I thought about our own land line, which is currently gathering dust, except for occasional calls from people I don’t want to talk to. Economically, it would make sense to get rid of it. Emotionally, I’m not sure I can. Jeez, who would have thought I’d ever get emotional about a phone?
Maybe this explains it. When my boyfriend (now husband) and I first lived together one summer, we shared an old house with several other people we went to college with. Hippies, kind of. There was one couple who had some kind of John and Yoko fixation and didn’t wear clothes inside the house. “It makes people so nervous to see us naked!” the woman trilled. “Isn’t that funny?”
One guy, from Southern Florida, once came into our bedroom tripping on LSD and brandishing a butcher knife. Another guy, named Randy, kept stealing my milk and writing me notes about how sorry he was. Nudity, drugs, weapons, irresponsibility — that just about summed up the sixties, as far as I was concerned. I never got into it. I wasn’t the commune type. I’m still waiting for Randy to pay me for my milk.
Since I was working as a temporary secretary, we needed a phone at the house. My boyfriend called the local phone company, a notoriously inept business of falling telephone wires, power outages, and bad or no service. He ordered a phone for the house. We waited. It didn’t come.
He called back. The woman at the other end of the line sighed when he told her we were waiting for a phone. “We can’t install the phone,” she explained, “because your address doesn’t exist.”
I was hanging around, close by the phone booth, picking up one side of the conversation that got progressively louder and more heated. I could hear: “What do you mean our address doesn’t exist?” and “No wonder you’re considered the worst phone company on the face of the earth” and “Send our deposit back!”
But where should she send the deposit? the woman asked.
“To our non-existent address!” my boyfriend screamed.
June passed. My boyfriend and I moved to a nearby city and rented an apartment from a couple who were leaving town. The next day we showed up, just as they were leaving. We looked around, dumbstruck.

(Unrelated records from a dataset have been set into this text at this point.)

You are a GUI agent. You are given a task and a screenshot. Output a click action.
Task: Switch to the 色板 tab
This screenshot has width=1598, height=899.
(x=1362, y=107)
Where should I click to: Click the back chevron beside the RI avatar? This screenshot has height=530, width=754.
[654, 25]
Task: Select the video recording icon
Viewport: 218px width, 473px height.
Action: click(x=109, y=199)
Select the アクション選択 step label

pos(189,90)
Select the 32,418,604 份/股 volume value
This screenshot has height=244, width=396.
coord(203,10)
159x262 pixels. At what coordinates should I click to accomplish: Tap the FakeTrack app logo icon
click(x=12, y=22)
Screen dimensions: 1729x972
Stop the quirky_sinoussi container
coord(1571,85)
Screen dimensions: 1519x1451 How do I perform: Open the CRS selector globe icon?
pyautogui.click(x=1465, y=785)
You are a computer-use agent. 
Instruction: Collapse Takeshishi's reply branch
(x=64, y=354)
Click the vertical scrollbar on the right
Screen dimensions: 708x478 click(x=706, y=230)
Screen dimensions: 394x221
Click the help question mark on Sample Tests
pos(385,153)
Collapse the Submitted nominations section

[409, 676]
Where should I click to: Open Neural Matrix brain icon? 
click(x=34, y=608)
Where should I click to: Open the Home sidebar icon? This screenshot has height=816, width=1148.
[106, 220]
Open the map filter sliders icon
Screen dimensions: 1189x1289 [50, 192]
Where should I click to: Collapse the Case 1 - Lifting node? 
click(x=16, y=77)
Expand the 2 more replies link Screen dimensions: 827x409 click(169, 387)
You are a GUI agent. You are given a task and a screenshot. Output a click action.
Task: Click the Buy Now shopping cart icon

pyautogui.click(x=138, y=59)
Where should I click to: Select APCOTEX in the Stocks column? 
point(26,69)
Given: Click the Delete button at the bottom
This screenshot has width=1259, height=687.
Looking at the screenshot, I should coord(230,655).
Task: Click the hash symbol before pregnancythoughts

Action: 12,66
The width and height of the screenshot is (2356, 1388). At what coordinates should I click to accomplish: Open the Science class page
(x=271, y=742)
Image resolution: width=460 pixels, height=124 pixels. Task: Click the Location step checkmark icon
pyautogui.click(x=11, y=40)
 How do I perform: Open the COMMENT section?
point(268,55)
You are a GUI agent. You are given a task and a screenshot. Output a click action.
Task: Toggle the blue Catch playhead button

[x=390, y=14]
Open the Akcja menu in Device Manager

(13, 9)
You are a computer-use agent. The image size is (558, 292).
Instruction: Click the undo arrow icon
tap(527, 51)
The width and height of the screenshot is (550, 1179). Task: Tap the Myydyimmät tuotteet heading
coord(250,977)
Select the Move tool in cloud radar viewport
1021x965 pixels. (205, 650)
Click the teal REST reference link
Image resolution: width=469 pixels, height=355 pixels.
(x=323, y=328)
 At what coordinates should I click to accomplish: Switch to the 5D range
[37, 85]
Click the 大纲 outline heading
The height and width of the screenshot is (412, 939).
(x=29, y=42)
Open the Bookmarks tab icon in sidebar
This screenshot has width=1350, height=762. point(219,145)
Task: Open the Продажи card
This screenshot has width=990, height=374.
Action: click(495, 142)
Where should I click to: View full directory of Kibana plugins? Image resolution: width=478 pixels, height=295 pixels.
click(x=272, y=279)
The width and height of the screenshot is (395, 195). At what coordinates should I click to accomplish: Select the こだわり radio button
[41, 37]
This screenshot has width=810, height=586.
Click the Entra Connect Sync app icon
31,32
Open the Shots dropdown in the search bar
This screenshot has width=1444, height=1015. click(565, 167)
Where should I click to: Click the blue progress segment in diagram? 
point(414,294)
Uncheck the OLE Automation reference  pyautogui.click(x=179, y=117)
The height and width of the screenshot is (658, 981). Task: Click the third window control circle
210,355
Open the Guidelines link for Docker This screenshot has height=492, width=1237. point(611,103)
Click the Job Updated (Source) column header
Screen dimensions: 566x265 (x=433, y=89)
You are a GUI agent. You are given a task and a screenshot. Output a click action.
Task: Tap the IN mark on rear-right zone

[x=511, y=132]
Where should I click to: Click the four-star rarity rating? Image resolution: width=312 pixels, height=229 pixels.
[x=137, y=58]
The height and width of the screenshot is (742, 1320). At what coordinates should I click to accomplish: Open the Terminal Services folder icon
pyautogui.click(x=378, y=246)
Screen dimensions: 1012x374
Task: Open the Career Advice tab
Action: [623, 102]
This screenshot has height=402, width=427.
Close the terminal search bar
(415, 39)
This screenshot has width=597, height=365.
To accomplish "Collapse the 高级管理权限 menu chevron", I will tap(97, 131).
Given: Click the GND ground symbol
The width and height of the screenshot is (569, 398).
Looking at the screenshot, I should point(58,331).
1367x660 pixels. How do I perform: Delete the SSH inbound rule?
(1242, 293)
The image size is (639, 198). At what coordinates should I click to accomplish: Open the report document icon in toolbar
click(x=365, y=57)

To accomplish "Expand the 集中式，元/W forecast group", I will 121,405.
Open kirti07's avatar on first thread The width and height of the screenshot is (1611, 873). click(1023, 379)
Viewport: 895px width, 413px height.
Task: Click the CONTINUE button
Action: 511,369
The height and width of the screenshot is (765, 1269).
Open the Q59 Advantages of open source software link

Where was all the furniture?
“Oh, I worried about that,” the man said. “I thought you might have thought the apartment was furnished.”
We nodded. And spent the rest of the summer sprawled on the green wall-to-wall carpeting. But hey, at least no strange people wandered around naked or threatened us with a knife or stole my milk. And, when we ordered a phone, it showed up.
Maybe that’s it. Maybe I don’t want to go back to the days we lived at a non-existent address. Maybe I need a land line for legitimacy. I don’t want to have to go through the sixties all over again.